Construction of a Hilbert space and operators on it

[Fredrik]

When quantizing a classical field theory, e.g. Klein-Gordon theory, the Hilbert space of one-particle states is taken to be a set of equivalence classes of (Lebesgue) measurable and square integrable solutions of the classical field equation, but how do you use the classical theory to construct operators on this Hilbert space?

I asked that question in a different way here (in the Topology & Geometry forum), but got no replies, so I'm trying again here.

 

[George Jones]

When quantizing a classical field theory, e.g. Klein-Gordon theory, the Hilbert space of one-particle states is taken to be a set of equivalence classes of (Lebesgue) measurable and square integrable solutions of the classical field equation, but how do you use the classical theory to construct operators on this Hilbert space?

I asked that question in a different way here (in the Topology & Geometry forum), but got no replies, so I'm trying again here.

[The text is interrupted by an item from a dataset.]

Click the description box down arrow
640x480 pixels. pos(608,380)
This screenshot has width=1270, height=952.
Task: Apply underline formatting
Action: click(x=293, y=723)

I have replied in the math thread.

 

[schieghoven]

When quantizing a classical field theory, e.g. Klein-Gordon theory, the Hilbert space of one-particle states is taken to be a set of equivalence classes of (Lebesgue) measurable and square integrable solutions of the classical field equation, but how do you use the classical theory to construct operators on this Hilbert space?

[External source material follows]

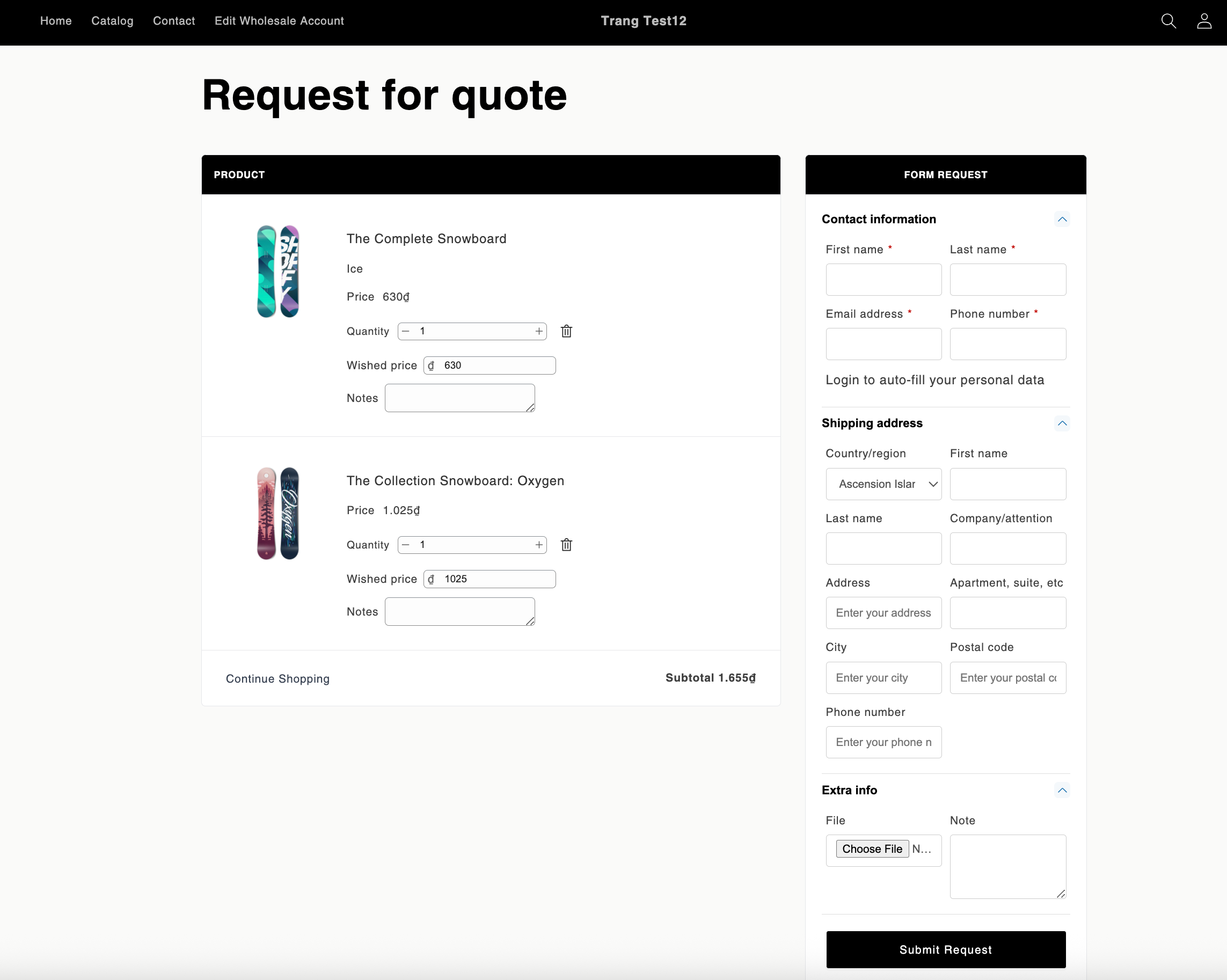Submit the quote with Submit Request
1227x980 pixels.
pyautogui.click(x=945, y=949)
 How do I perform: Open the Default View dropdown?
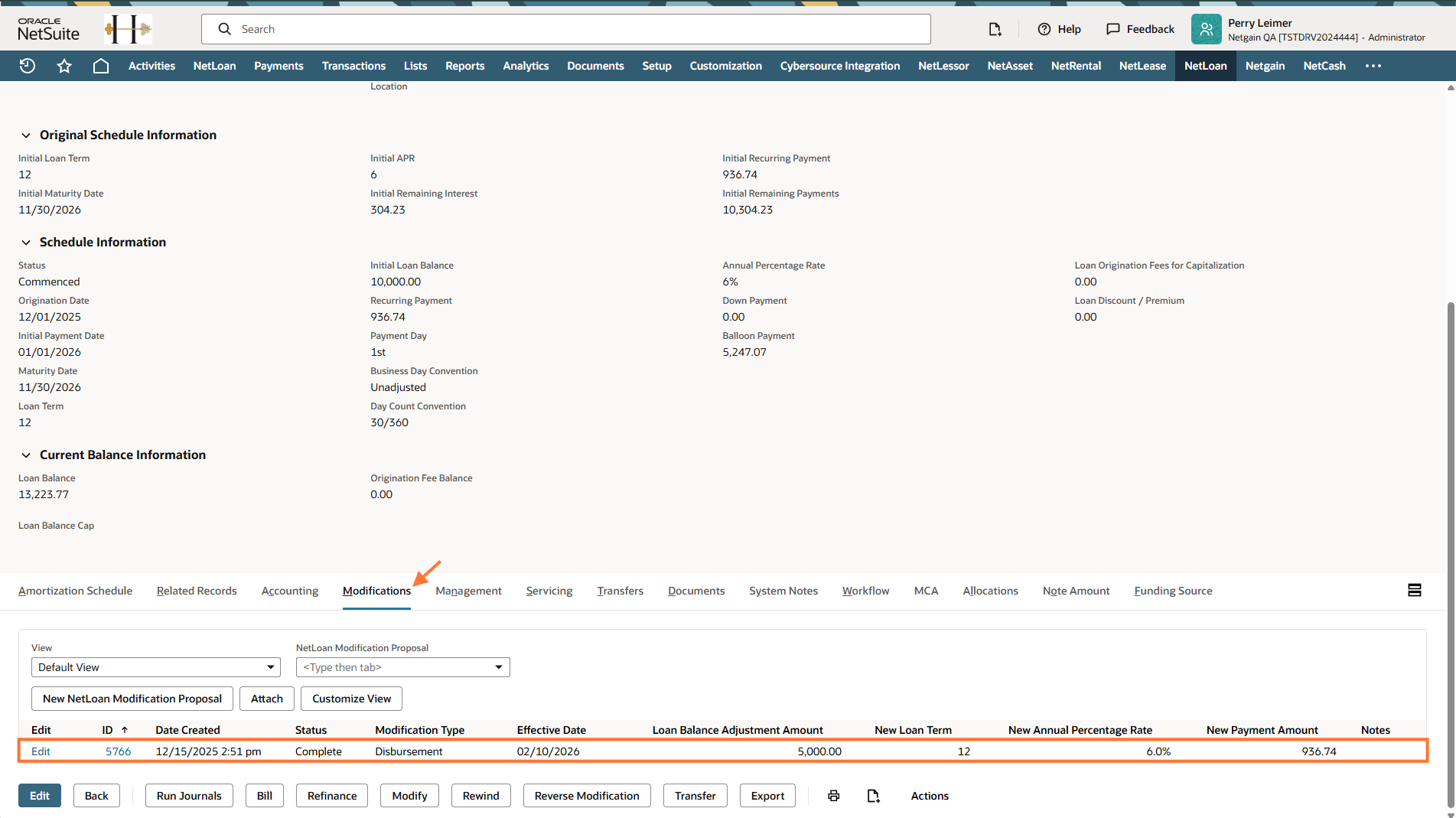(156, 667)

I think that this is a terrific question to ask -- developing field theory in terms of L^2 functions (Lebesgue-measurable, square-integrable functions) is not just an appealing conceptual aim, but it might provide hooks into some powerful techniques of functional analysis. As far as I know, it hasn't been done. The sticking point is always whether the mathematical formulation can be made consistent with perturbative QFT and renormalization, and to date that has only been possible under the framework of distributions over the Schwartz space, in which case the literature often refers to BPHZ renormalization. Two influential books on this topic are
* Bogoliubov & Shirkov, Intro to the theory of quantized fields, Wiley 1980
* Bogolubov, Logunov, Oksak \& Todorov, General Principles of Quantum Field Theory, Kluwer Academic 1990
which discuss the complete development of field theory, from free to interacting to perturbative expansion by Feynman diagrams and renormalization, in terms of distributions over the Schwartz space. The first is more pedagogical, the second more mathematically technical. Additionally, you might look at papers by Hepp or Zimmerman from the early 70s.

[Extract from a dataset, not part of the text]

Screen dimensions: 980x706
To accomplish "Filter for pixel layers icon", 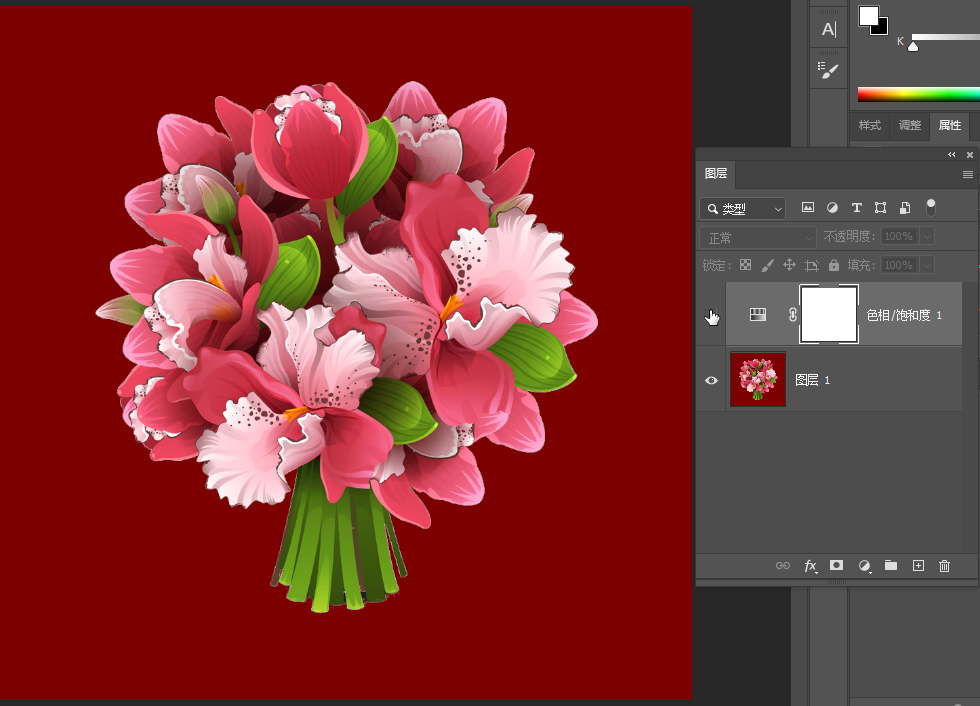I will coord(808,208).
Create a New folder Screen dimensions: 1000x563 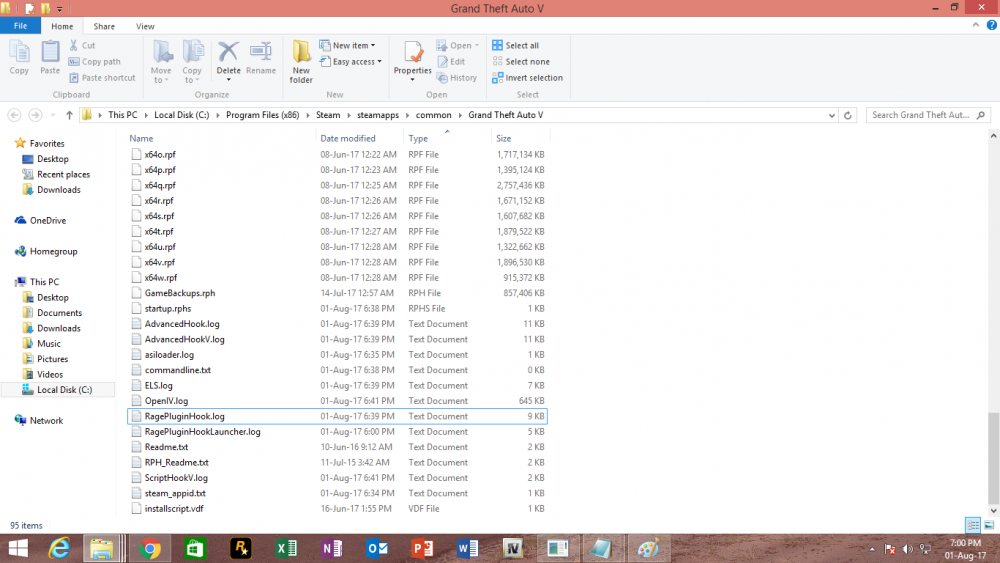point(301,62)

Extending the theory from Schwartz distributions to L^2 operators was, I think, an outstanding question of mathematical physics in the 70s, and remains an open question. Does anybody have an impression or advice on this?

Cheers,

Dave

 

[0xDEADBEEF]

Read "Reed & Simon: Methods of Modern Mathematical Physics" for a classic and you could look for "Arthur Jaffe" and "constructive quantum field theory" on google. He has some nice lecture notes hidden somewhere. It looks like the most modern way is to work on Sobolev spaces.